Inevitably, the Company’s fleet is updated on a continuous basis, often in line with its acquisitions; the addition of the Boeing B787 Dream Jet and a new Gulfstream G650ER comprising just two of the most recent additions to the fleet. White highlights the importance of the likes of the Asia Jet and UAS acquisitions in order to expand the business’s remit and capabilities effectively and efficiently.
“There is not always sufficient time to grow organically, so when the opportunity strikes and the company cultures are aligned, one needs to consider mergers and acquisitions, and we are very pleased to have, overnight, expanded our service capabilities to include worldwide trip support and business jet charters,” he confirms.
A complex business
In Hong Kong, the Company currently accounts for 25 percent of the market, but when combined with Deer Jet China, it is the largest business jet operator in APAC by fleet size, revenue and headcount. This alone signifies the importance of the group structure it has been able to build.
And of course, within each and every department of each and every company, the significance of a strong human resource strategy is paramount.
“With the rapid increase in management companies in Hong Kong, there is a great deal of employee movement between management companies. We have however been very fortunate in this regard and despite restructuring and some evitable attrition during the Asia Jet integration process, most of our key staff have been with the Company in excess of five years,” White enthuses. “We recently lost two employees; one returned within a couple of months and the other after a couple of weeks.
“Dealing with people is nevertheless a complex business and we are not immune to losing staff. However, we like to consider employees as part of the Hongkong Jet family and offer them long-term career opportunities.”

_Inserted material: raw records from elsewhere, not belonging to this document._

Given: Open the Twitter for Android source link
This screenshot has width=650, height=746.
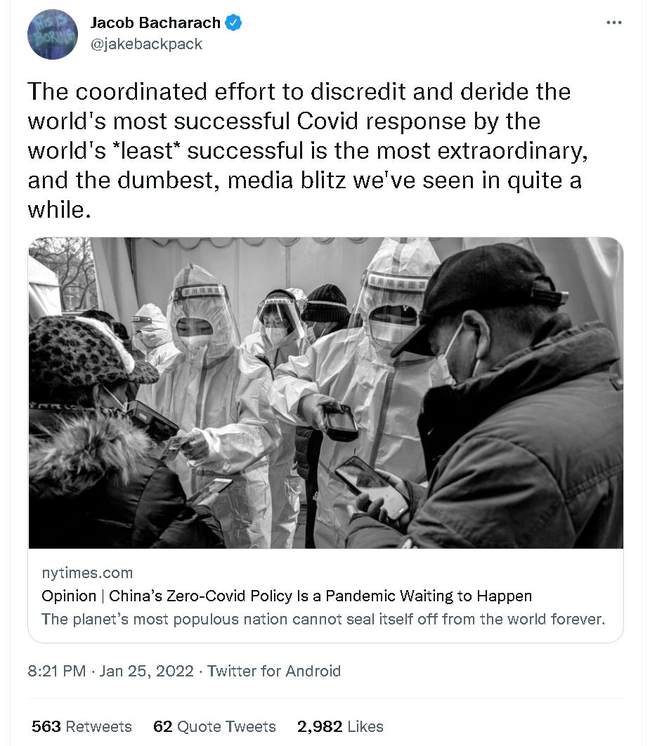Looking at the screenshot, I should point(274,671).
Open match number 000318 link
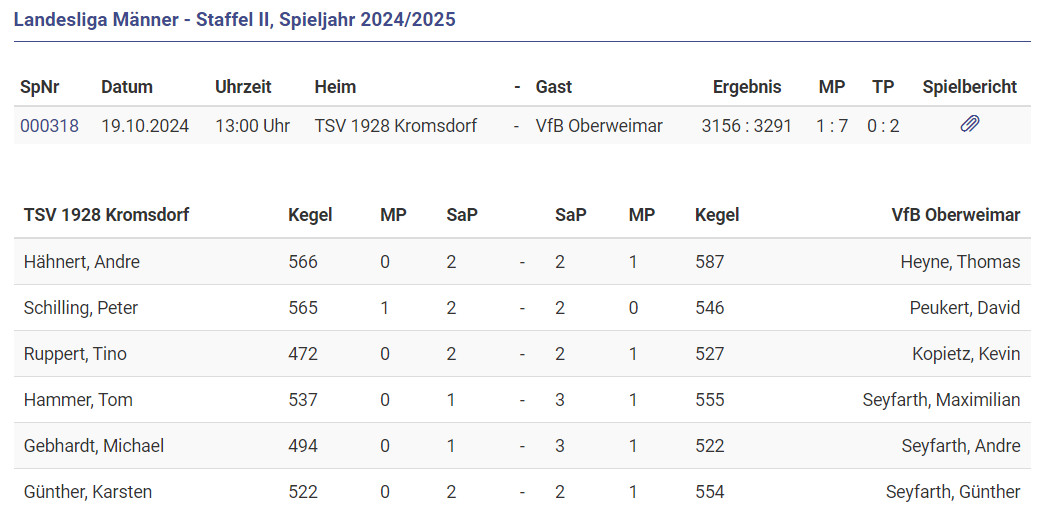 (x=49, y=126)
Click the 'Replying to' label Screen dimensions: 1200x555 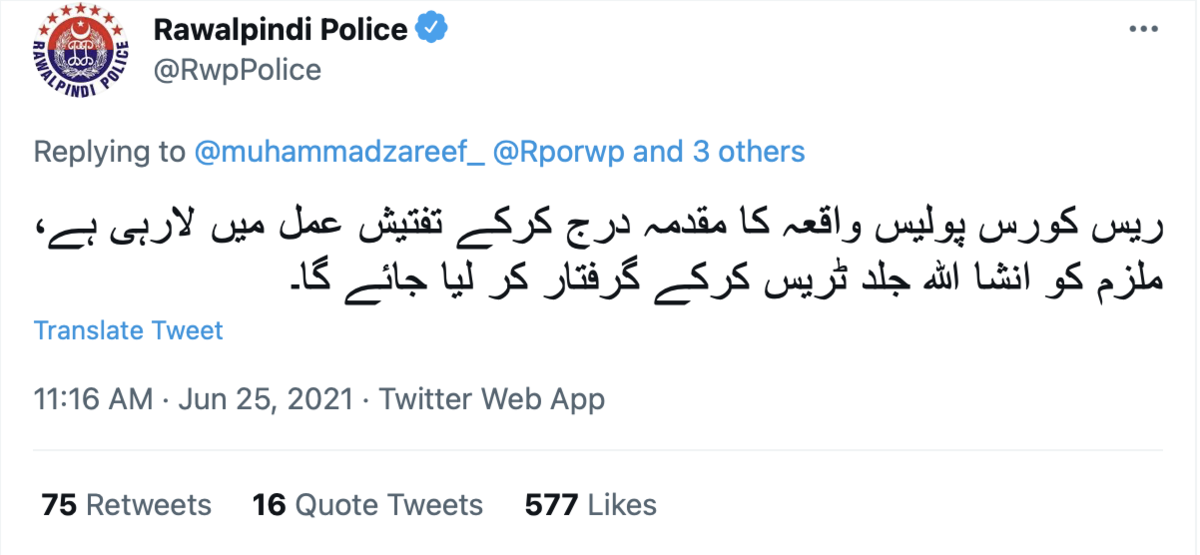(110, 152)
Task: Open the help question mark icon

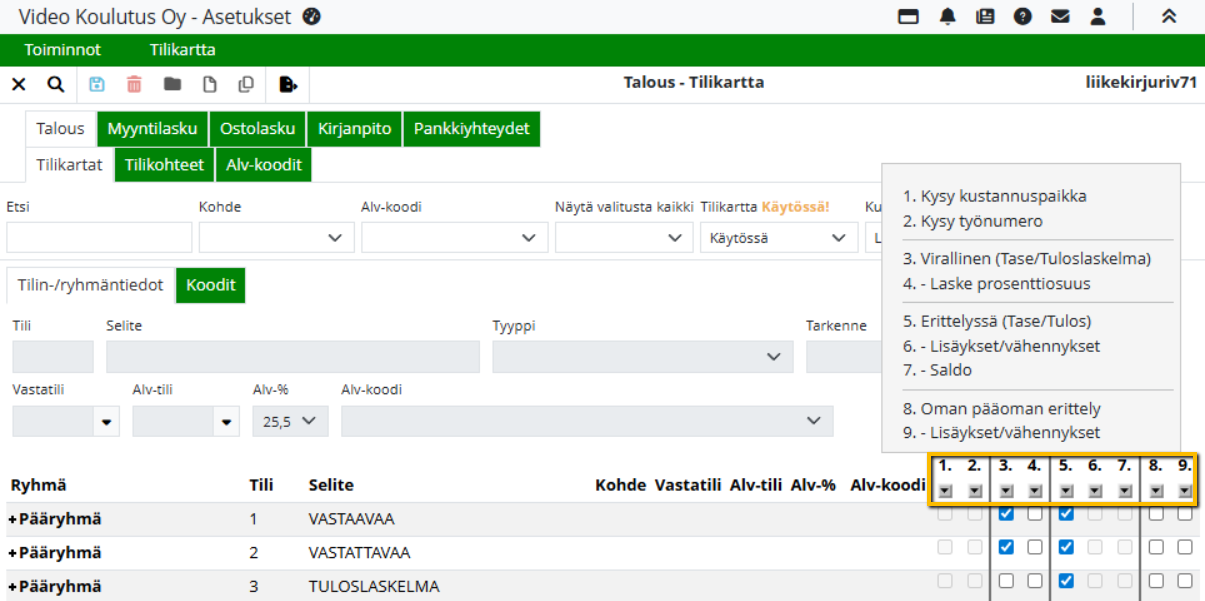Action: point(1022,16)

Similar challenges can be found across areas of supply chain management too as with a compliment of 11 different aircraft types, it is impossible to keep a significant spares holding in-house.
Instead, the Company relies on the manufacturers to provide parts as and when they are needed, and this is just one of many industry nuances that Hongkong Jet is having to monitor and negotiate in order to remain at the top of the sector.
“From a business jet perspective, Hong Kong is a dying city,” White concludes. “100 years ago, major cities were defined by having a major harbour. Today megacities are defined by having multiple airports within easy commuting distance of the city centre. In the case of London and New York they have 10, but Hong Kong has only one airport which is limited by take-off and landing slots; particularly for business jets which are given the lowest priority unfortunately.
“A lack of understanding - from airport operators who typically deal with commercial schedule airliners - of the value of our sector to the wider economy and the flexible nature of business jet users increases the problem. They don’t seem motivated to want to help to solve the issue, but instead try to put a band aid on a complex issue and hope it will go away or at least have kicked the can down the road. ”
This is why diversification and international expansion is so important, and as Hongkong Jet looks to consolidate in Hong Kong and Malaysia in order to leverage opportunities further into APAC and beyond, the business can be safe in the knowledge that the holistic, one-stop shop nature of its portfolio will lend itself to a global clientele in search of services that cater for the full lifecycle of business jet ownership.